DOCUMENT EXTRACT>
Saturday, 10 December 2011

The Food Hospital

NASS has recently been going crazy about Channel 4's sixth episode of the new series The Food Hospital, as one of the "patients" is a sufferer of ankylosing spondylitis. The premise of the show is, essentially, to find ways to treat various ailments and illnesses using different diets, thereby hopefully reducing the amount of medication that sufferers have to take. And I don't have a problem with that. What I do take issue with, however, is the *actual* programme. From the Exorcist-esque opening music and the bizarre panning takes of windows and bannisters, to the patronising and sensationalist "experts", The Food Hospital sets itself up to be lampooned and discredited.

Let's take a look at the AS sufferer, Kate: a professional photographer who suffers stiffness and pain in her back and neck, and the characteristic chest tightness which can make it hard to breathe (and in my case at least, sometimes make it difficult to wipe one's own arse). She is currently on non-steroidal anti-inflammatories (or NSAIDS in medicalese) which come with their own long list of side-effects. Instead of advocating a calcium and vitamin-D rich diet (AS sufferers are at risk of developing osteopenia, and consequently osteoporosis), or telling her to go and see a physiotherapist IMMEDIATELY, the GP and dietician decide to start Kate on a low-starch diet. At first glance, that doesn't seem too bad. Sort of like a cod-Atkins diet, and we all know how everyone agrees it's a safe way to lose weight...

The low-starch AS diet (also known as the London diet) is a somewhat controversial diet plan devised in response to an as yet unproven theory which states that when starch is eaten by a person with AS it is digested by Klebsiella bacteria. In response to this, the body is said to produce antibodies to attack the bacteria, but which also, as a by-product, attack collagens in the body, causing inflammation. Now, there are lots of success stories on the internet extolling the virtues of this diet. There are also stories telling you to infect yourself with tapeworms to cure your AS. The fact that someone has written about it on the internet does not proof make. Actual scientific evidence for the widespread success of this diet is circumstantial at best, and the fact that it is being given legitimacy by being advocated on telly is, in my humble opinion, irresponsible for the following reasons:

1. Fatigue.
Fatigue is one of the not-oft discussed symptoms of AS. If you cut out bread, potatoes, rice, couscous, quinoa, cereals, pulses, pastas etc, you are cutting out complex carbs which provide us with a LOT of energy. If you are falling asleep multiple times a day, and have no energy to do your exercises, I fail to see how cutting out the cornflakes is going to do you much good. This ties in with #2...

2. Depression
Another rarely discussed by-product of an AS diagnosis, and one which seems relatively common in the AS sufferers I have met, depression can lead to poor diet and low energy levels too.

3. Money
Buying shedloads of meat is expensive. Plus, if you are a veggie, you are probably going to have start at least eating fish, or you will probably die.

4.IT'S DANGEROUS
When a dietician tells you on TV that she wouldn't ever recommend this diet to a normal member of the public because a lack of the above-mentioned starchy foods can lead to bowel cancer and severe digestive problems, that's usually when alarm bells should start ringing. Combine this with the fact that there is a high rate of AS co-occurrence with Crohn's disease and I would, like Kate, be smiling and nodding, but I would also, unlike Kate, be backing away as fast as I could.

As the programme explained, there is no cure for AS, but there *are* drugs which significantly help, and in my case, they radically changed my life (THREE CHEERS FOR ANTI-TNF!). It's nice that for Kate at least, her flare-ups had reduced by half after six weeks on the diet (though considering the inherently variable nature of AS, where sufferers can dance around one day, but can barely walk the next, this is not necessarily a case of correlation = causation). However I find it pretty scary that a newly diagnosed AS sufferer could stumble upon this show and embark on something so unknown, dangerous and ill-advised as a result. Thanks a bunch, Channel 4.

INFORMATION SHOWN>
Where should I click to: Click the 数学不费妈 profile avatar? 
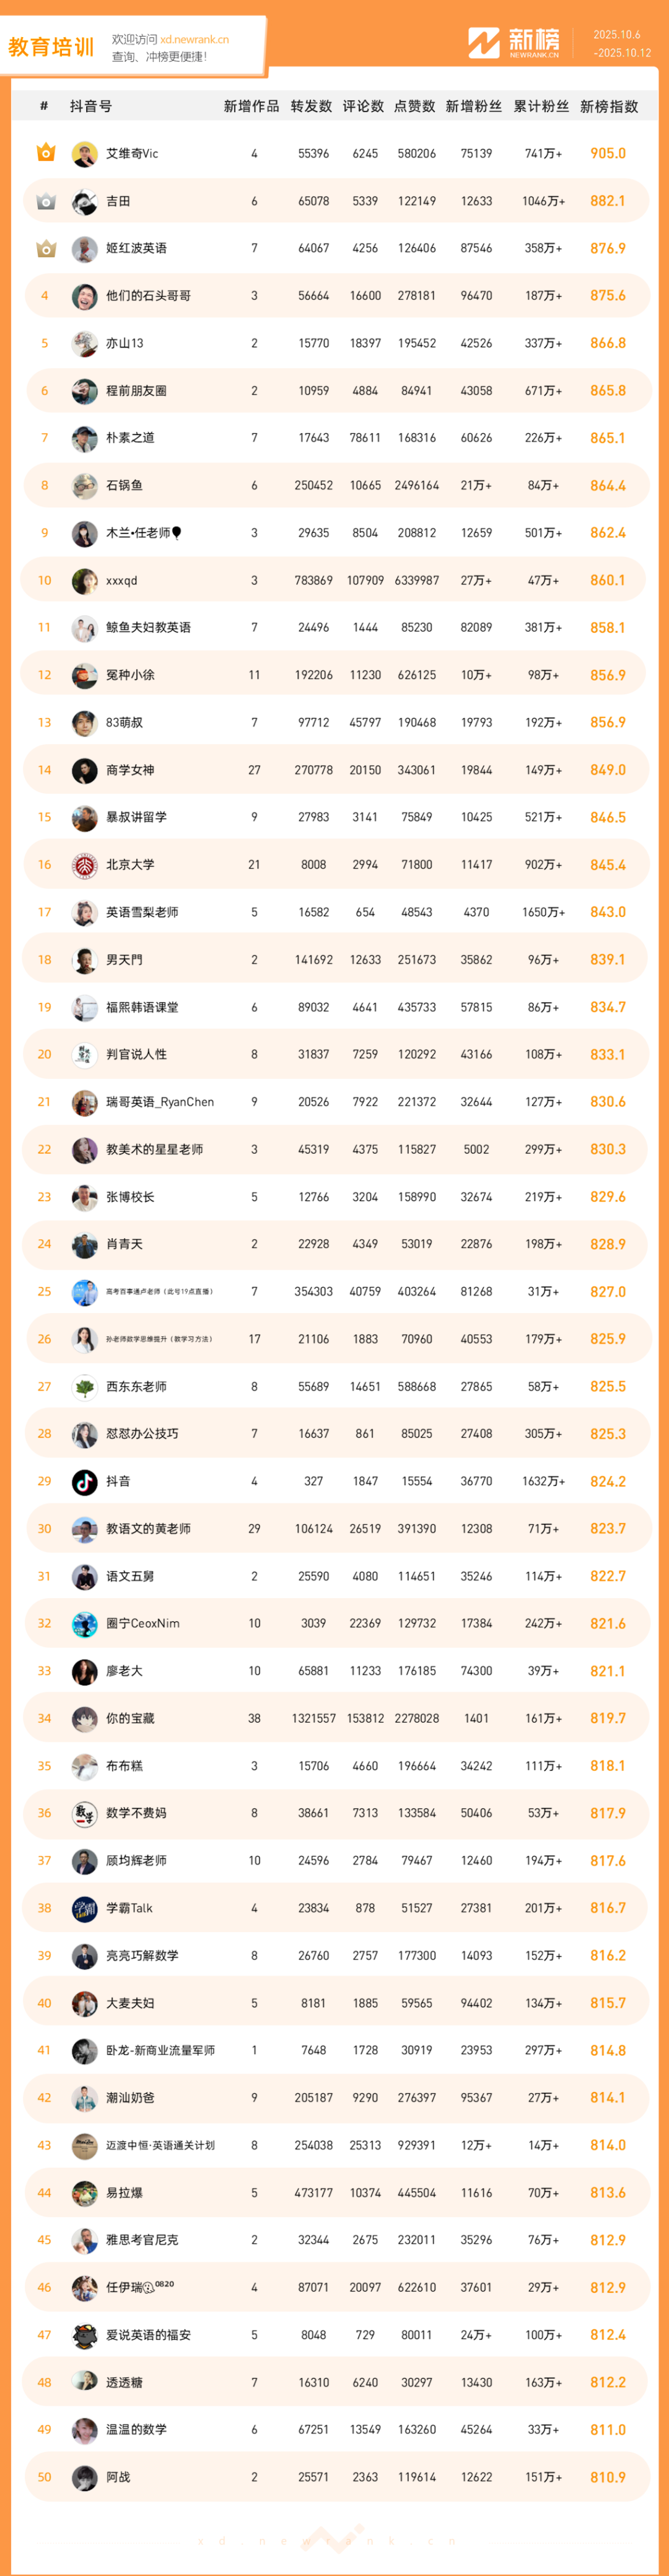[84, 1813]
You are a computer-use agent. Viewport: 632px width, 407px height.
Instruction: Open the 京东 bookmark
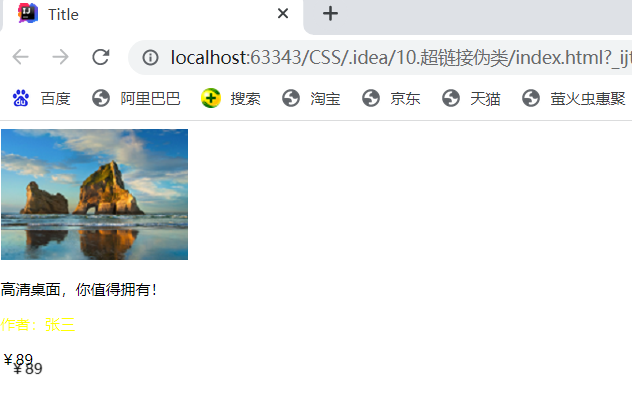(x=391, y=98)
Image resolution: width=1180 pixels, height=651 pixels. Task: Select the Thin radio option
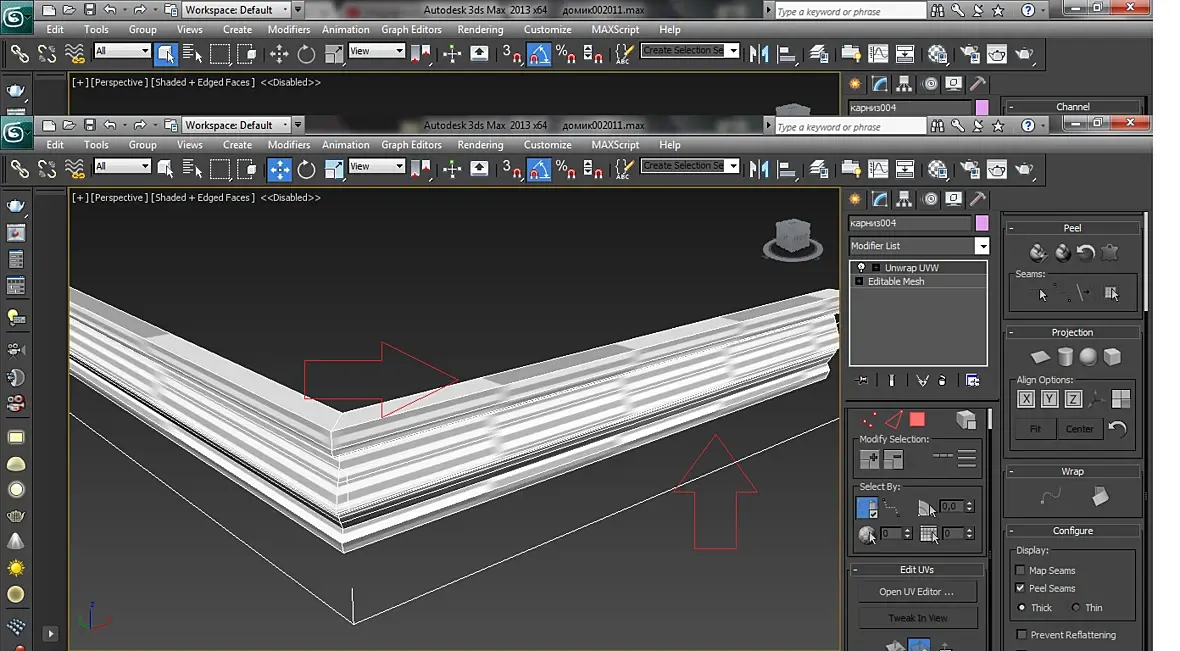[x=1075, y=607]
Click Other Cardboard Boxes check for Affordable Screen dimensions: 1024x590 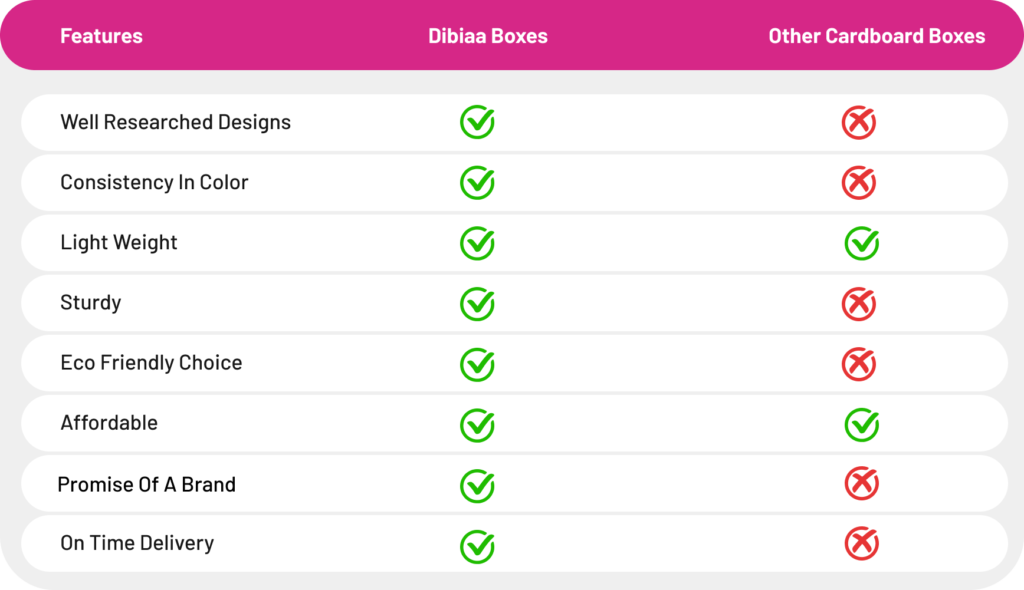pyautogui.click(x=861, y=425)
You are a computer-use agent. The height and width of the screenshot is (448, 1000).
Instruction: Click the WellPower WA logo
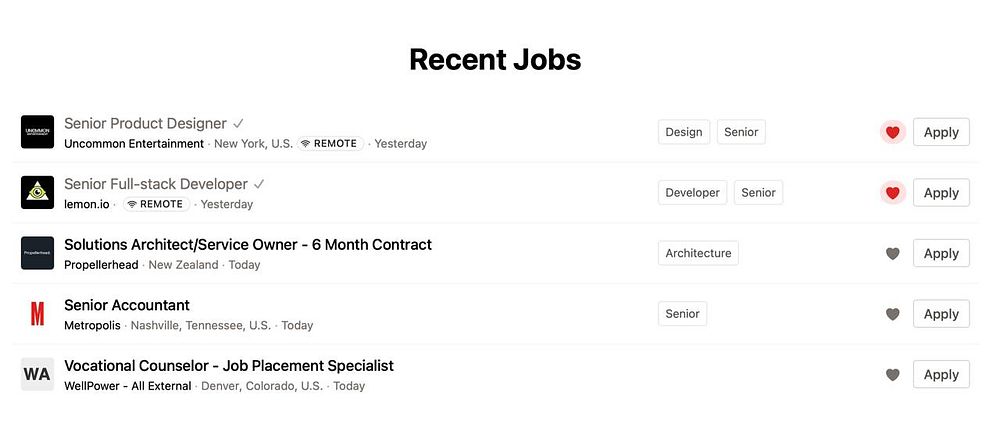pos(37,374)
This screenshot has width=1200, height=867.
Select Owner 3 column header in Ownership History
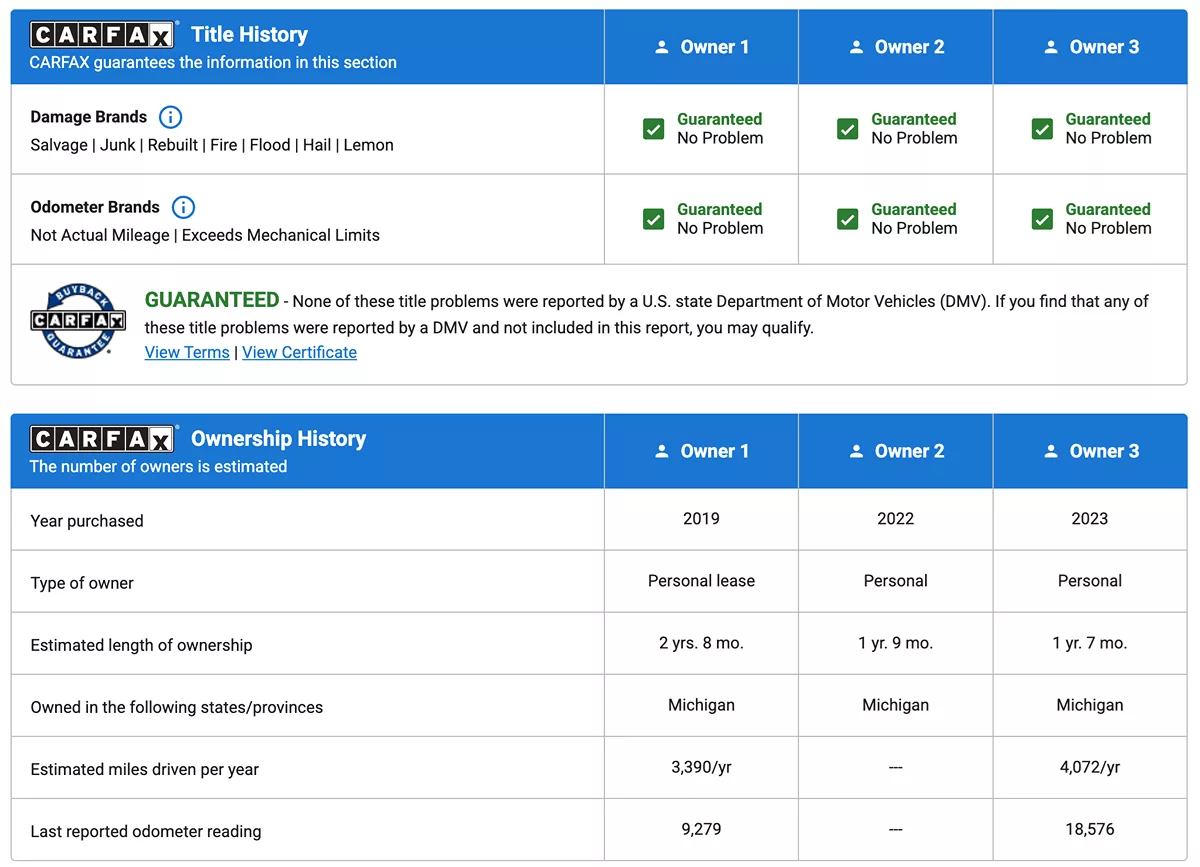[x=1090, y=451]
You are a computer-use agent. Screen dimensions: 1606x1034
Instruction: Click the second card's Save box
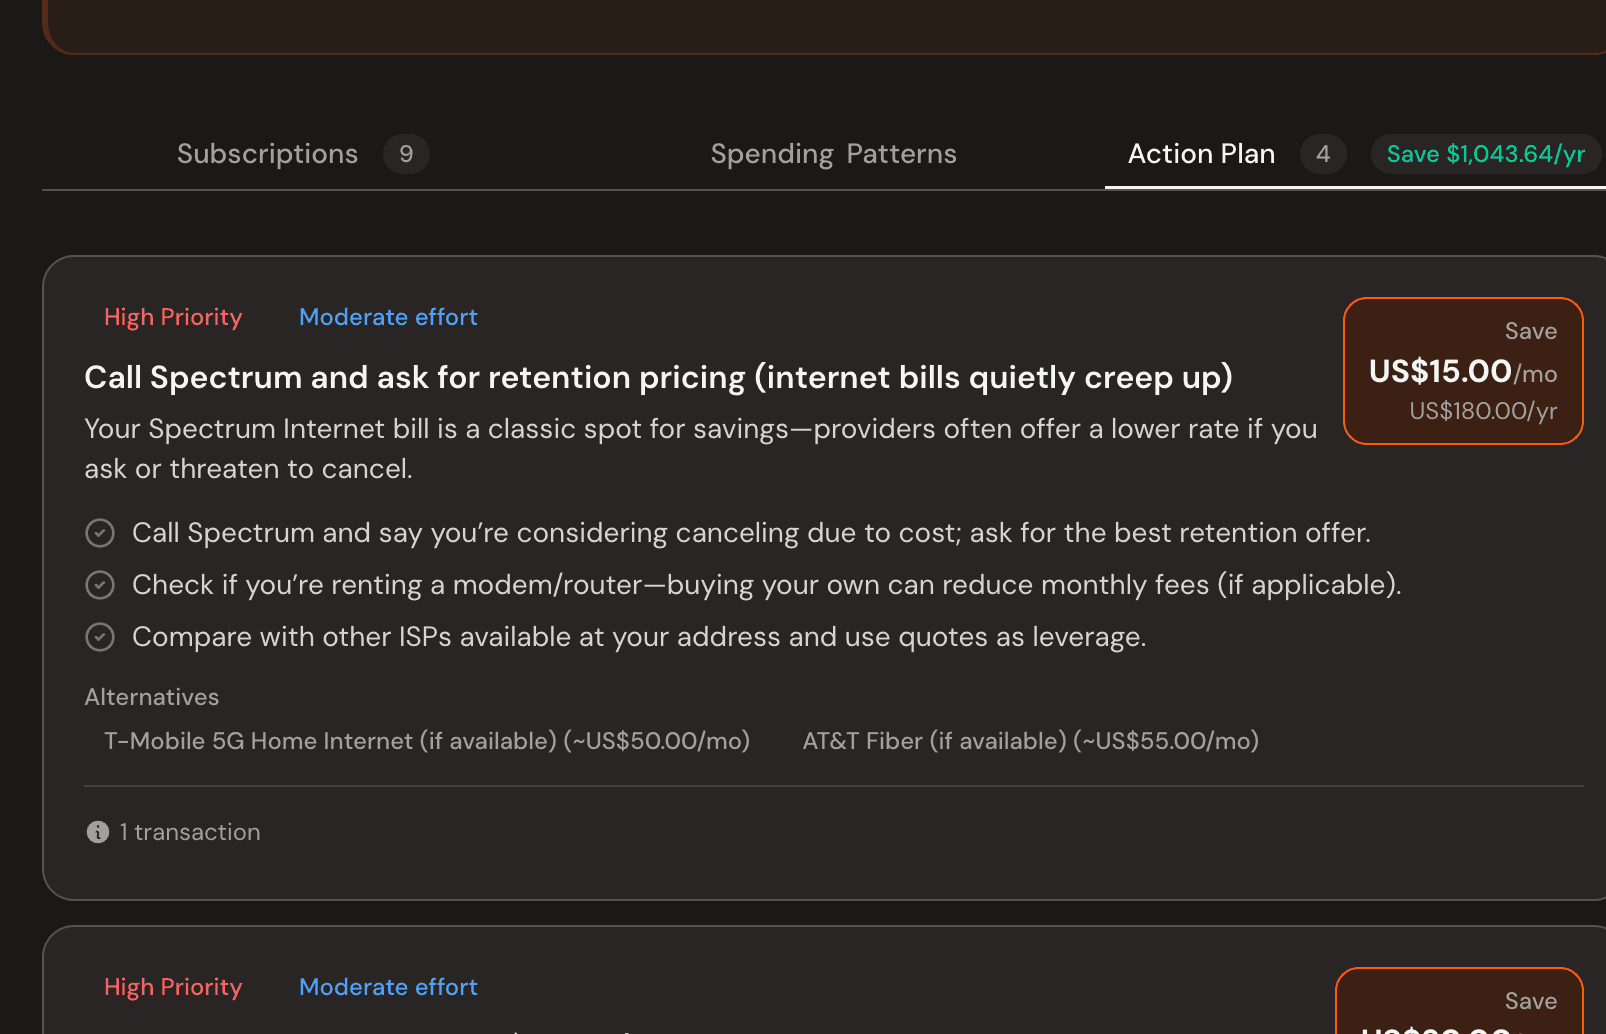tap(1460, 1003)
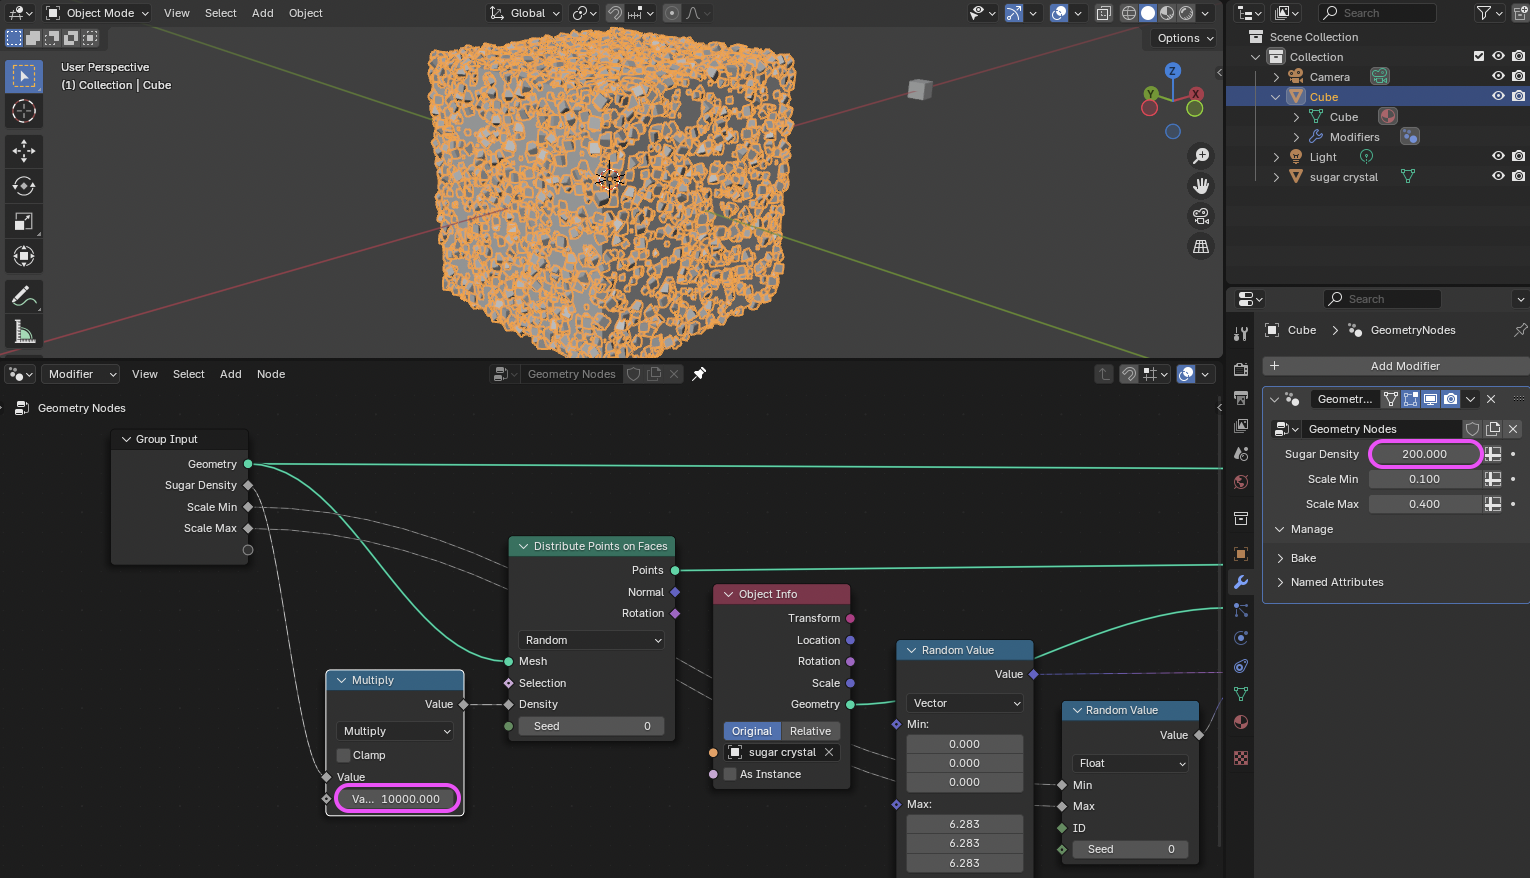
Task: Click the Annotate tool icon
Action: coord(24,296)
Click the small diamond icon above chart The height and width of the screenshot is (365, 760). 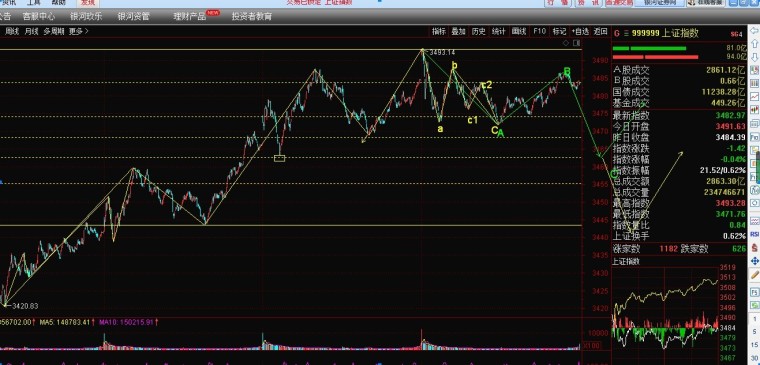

EXERCISE TASKS>
- 1) In the Food Hospital post, which diet do the GP and dietician start Kate on?
- 2) From the Food Hospital post, extract the passage that begins at the words "NASS has recently" and ends after "lampooned and discredited.".
The records aren't needed for these tasks.

ANSWERS FOR EACH ITEM>
- 1) A low-starch diet.

- 2)
NASS has recently been going crazy about Channel 4's sixth episode of the new series The Food Hospital, as one of the "patients" is a sufferer of ankylosing spondylitis. The premise of the show is, essentially, to find ways to treat various ailments and illnesses using different diets, thereby hopefully reducing the amount of medication that sufferers have to take. And I don't have a problem with that. What I do take issue with, however, is the *actual* programme. From the Exorcist-esque opening music and the bizarre panning takes of windows and bannisters, to the patronising and sensationalist "experts", The Food Hospital sets itself up to be lampooned and discredited.